Records from a collection
--

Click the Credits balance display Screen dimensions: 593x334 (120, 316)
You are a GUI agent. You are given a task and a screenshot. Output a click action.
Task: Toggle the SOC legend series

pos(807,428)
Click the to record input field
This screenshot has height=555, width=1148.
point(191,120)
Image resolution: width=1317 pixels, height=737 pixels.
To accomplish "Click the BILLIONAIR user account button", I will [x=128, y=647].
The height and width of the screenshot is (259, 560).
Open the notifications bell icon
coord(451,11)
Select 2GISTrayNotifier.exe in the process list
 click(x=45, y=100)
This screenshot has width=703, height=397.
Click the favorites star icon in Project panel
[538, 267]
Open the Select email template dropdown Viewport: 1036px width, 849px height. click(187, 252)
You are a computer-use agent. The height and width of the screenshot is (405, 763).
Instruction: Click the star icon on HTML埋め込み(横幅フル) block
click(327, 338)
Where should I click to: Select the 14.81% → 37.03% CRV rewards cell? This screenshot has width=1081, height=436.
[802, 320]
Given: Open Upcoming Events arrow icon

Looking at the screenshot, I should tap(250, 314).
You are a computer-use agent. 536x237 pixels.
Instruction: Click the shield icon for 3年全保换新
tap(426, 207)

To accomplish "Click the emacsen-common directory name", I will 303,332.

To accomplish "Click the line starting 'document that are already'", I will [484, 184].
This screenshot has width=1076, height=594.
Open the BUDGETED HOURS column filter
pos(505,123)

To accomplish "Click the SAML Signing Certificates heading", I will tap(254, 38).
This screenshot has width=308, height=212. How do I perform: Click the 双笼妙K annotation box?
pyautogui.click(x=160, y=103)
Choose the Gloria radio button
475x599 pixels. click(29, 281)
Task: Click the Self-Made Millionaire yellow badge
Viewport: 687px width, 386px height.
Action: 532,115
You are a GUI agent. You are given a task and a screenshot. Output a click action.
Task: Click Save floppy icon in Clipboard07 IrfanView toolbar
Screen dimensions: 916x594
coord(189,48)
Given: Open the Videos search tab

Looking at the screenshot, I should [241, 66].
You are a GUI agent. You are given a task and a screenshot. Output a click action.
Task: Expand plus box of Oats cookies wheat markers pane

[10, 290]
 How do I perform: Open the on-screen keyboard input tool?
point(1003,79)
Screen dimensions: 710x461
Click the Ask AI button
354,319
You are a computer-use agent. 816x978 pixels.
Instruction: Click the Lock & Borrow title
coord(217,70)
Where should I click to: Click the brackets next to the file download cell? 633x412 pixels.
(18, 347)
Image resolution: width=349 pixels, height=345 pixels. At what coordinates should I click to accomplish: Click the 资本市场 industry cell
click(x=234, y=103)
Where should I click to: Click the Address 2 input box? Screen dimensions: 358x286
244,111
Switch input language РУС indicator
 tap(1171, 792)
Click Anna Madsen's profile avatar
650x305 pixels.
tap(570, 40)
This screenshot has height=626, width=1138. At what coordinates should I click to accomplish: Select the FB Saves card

--

Set exercise
Turn the rows from the line with "Select 2GISTrayNotifier.exe in" up to and including the line with "click(327, 338)" into a JSON list of strings, one string per line, with blank lines left out.

Right answer
[
  "Select 2GISTrayNotifier.exe in the process list",
  " click(x=45, y=100)",
  "This screenshot has width=703, height=397.",
  "Click the favorites star icon in Project panel",
  "[538, 267]",
  "Open the Select email template dropdown Viewport: 1036px width, 849px height. click(187, 252)",
  "You are a computer-use agent. The height and width of the screenshot is (405, 763).",
  "Instruction: Click the star icon on HTML埋め込み(横幅フル) block",
  "click(327, 338)"
]